| TASK DATA |
+ + + + +
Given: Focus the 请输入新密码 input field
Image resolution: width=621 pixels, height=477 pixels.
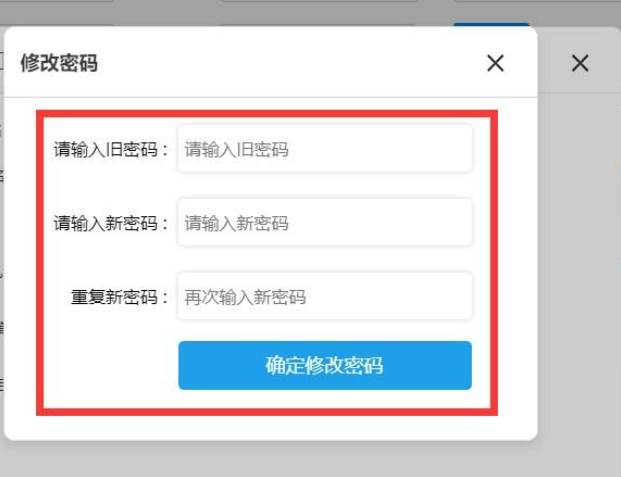Looking at the screenshot, I should pos(325,223).
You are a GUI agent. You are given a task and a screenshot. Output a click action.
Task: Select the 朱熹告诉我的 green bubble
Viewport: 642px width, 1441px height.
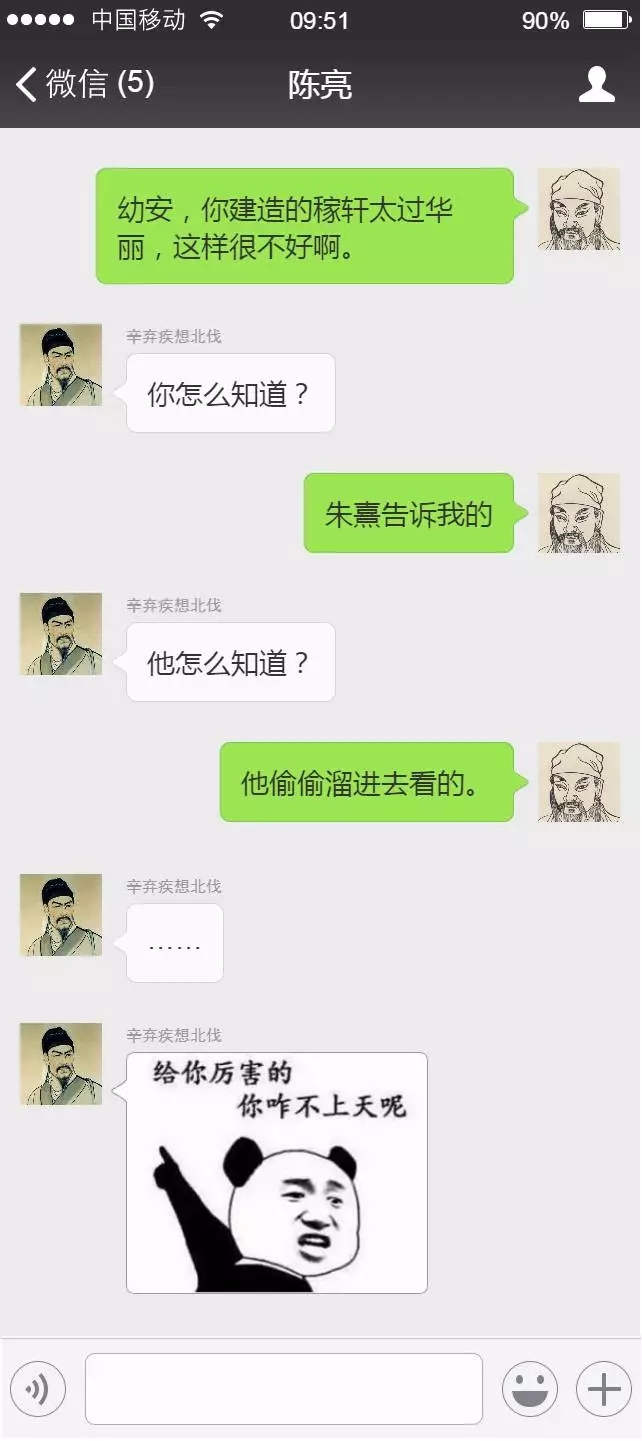(409, 513)
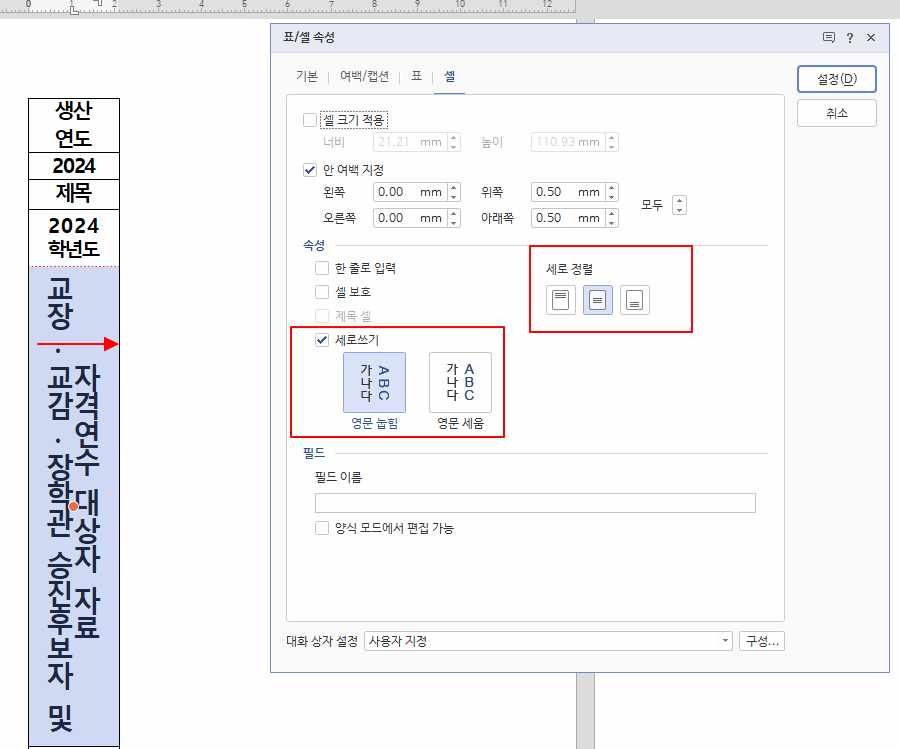Open the 여백/캡션 tab

(x=364, y=77)
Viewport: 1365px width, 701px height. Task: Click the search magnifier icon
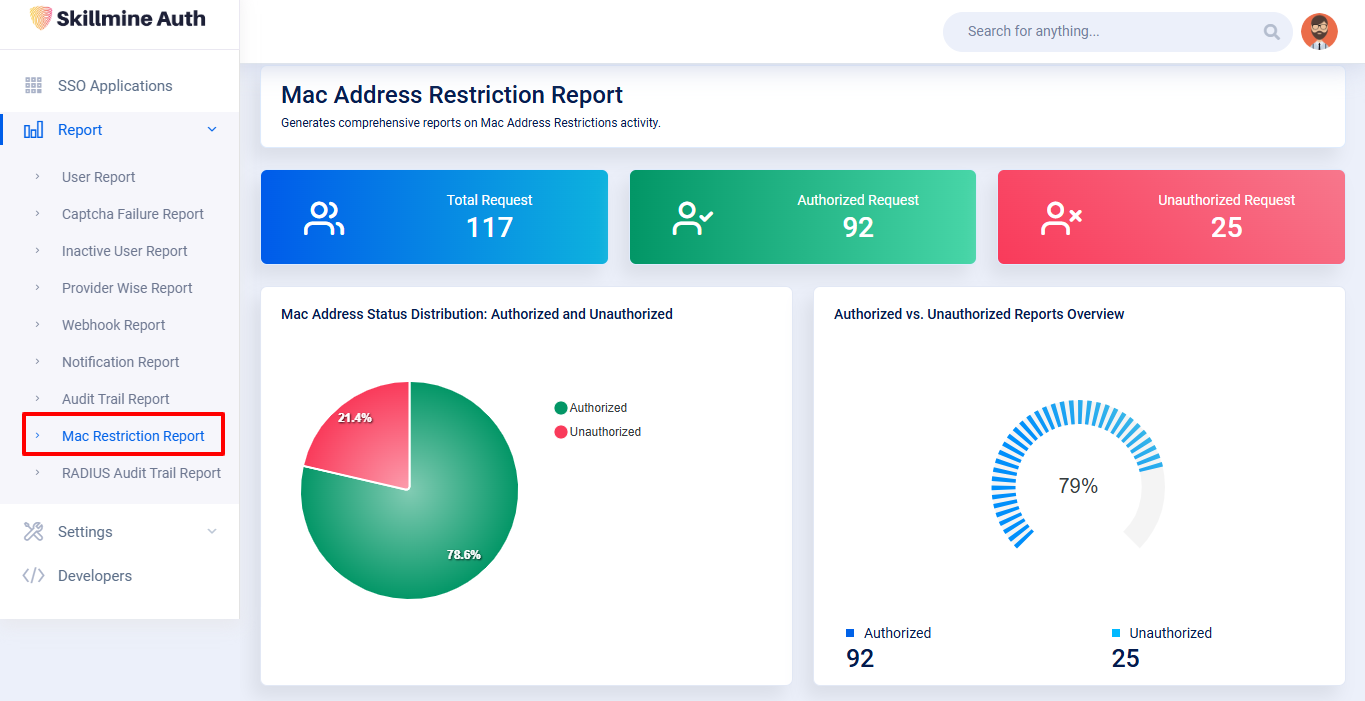(1271, 32)
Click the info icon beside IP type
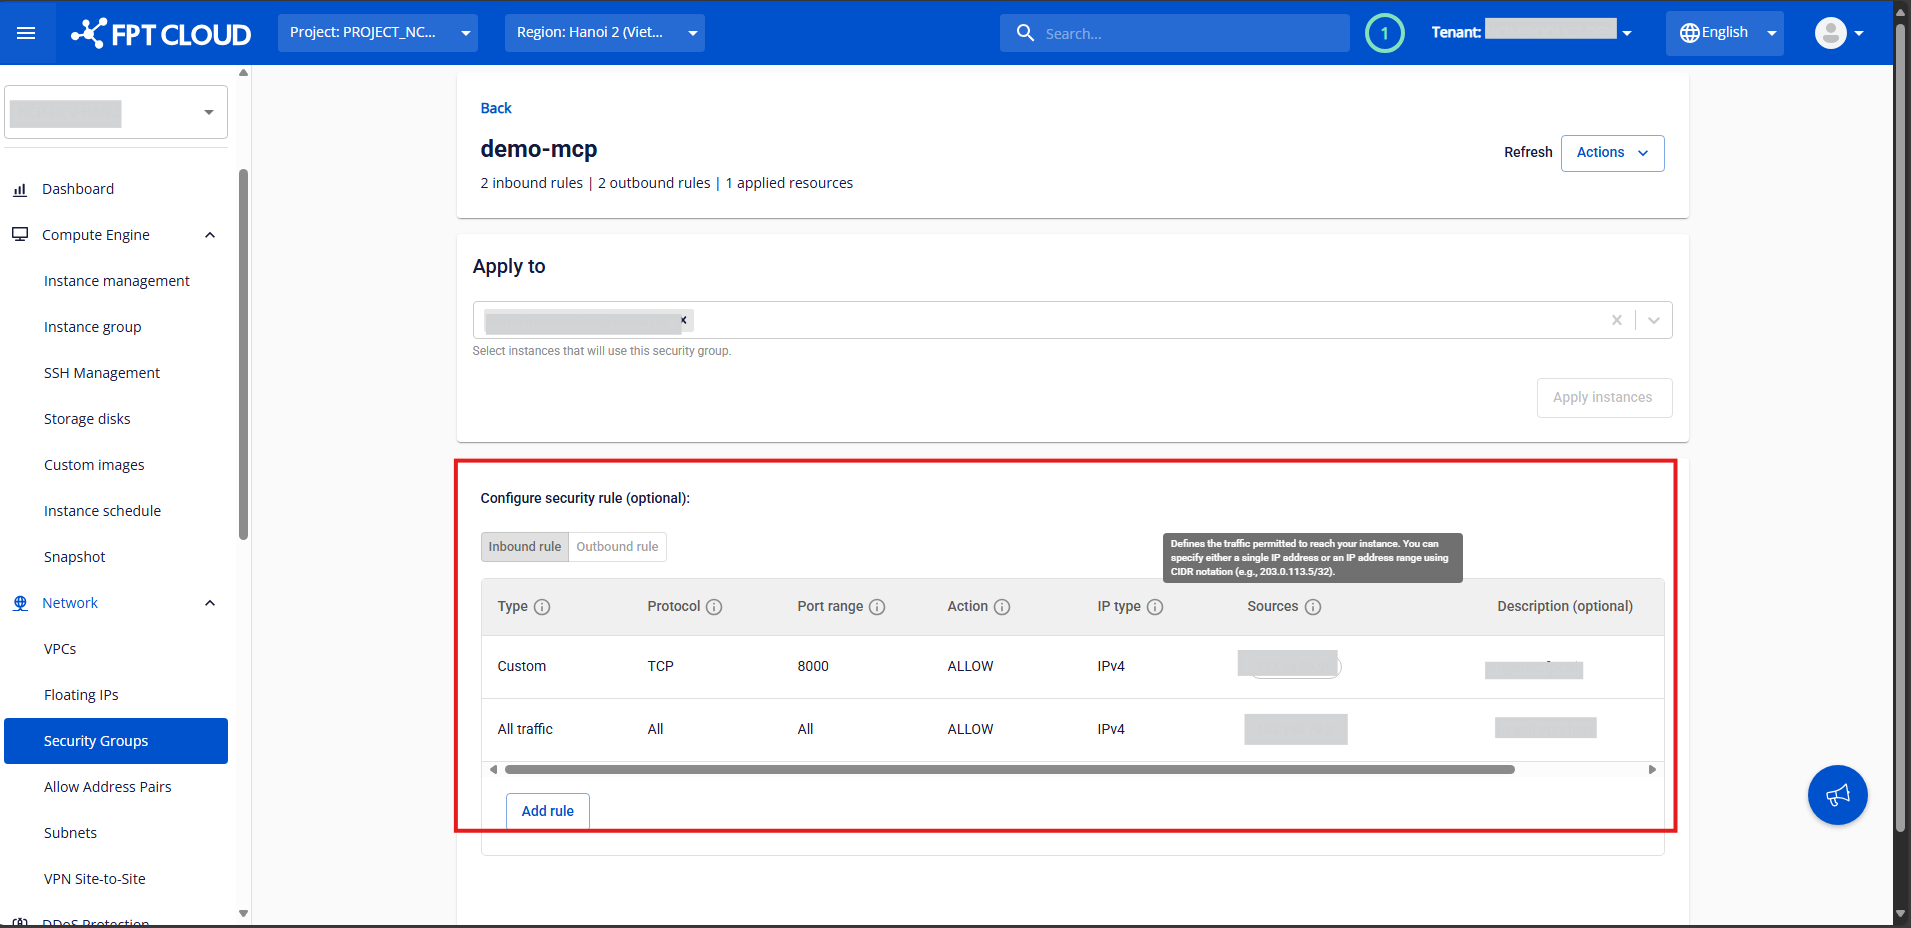The width and height of the screenshot is (1911, 928). point(1155,607)
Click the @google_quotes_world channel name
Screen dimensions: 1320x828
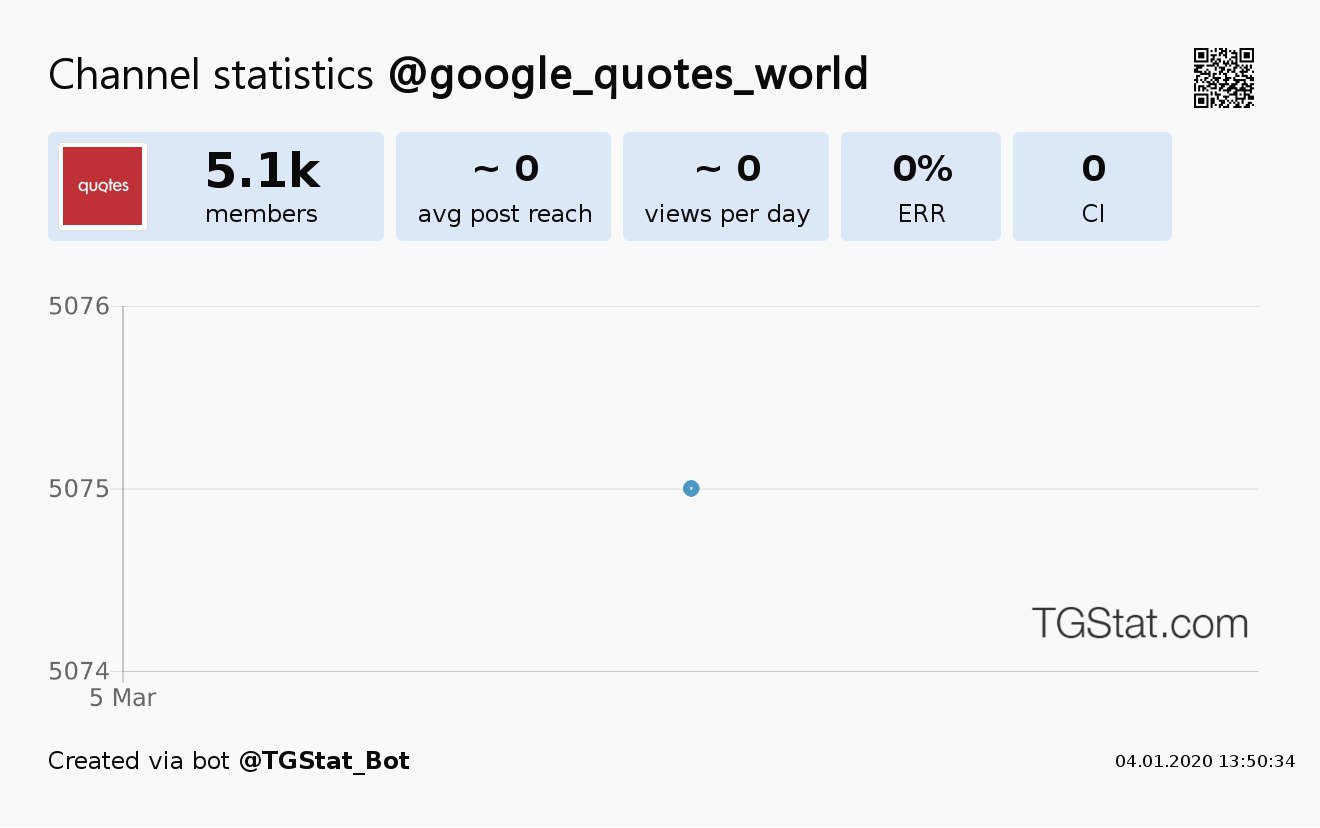point(628,75)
+ + + + +
| WHAT THE TASK ASKS |
Because the pictures are not wanted, retype every record exactly without them.

| RESPONSE BELOW |
Given: Focus the 请输入新密码 input field
Image resolution: width=621 pixels, height=477 pixels.
Looking at the screenshot, I should pos(325,223).
You are a GUI agent. You are given a task and a screenshot. Output a click action.
Task: Select the 朱熹告诉我的 green bubble
Viewport: 642px width, 1441px height.
(409, 513)
Open the 여백/캡션 tab

(x=364, y=77)
Viewport: 1365px width, 701px height. Task: Click the search magnifier icon
(1271, 32)
Click the info icon beside IP type
The width and height of the screenshot is (1911, 928). point(1155,607)
Click the @google_quotes_world channel name
Screen dimensions: 1320x828
point(628,75)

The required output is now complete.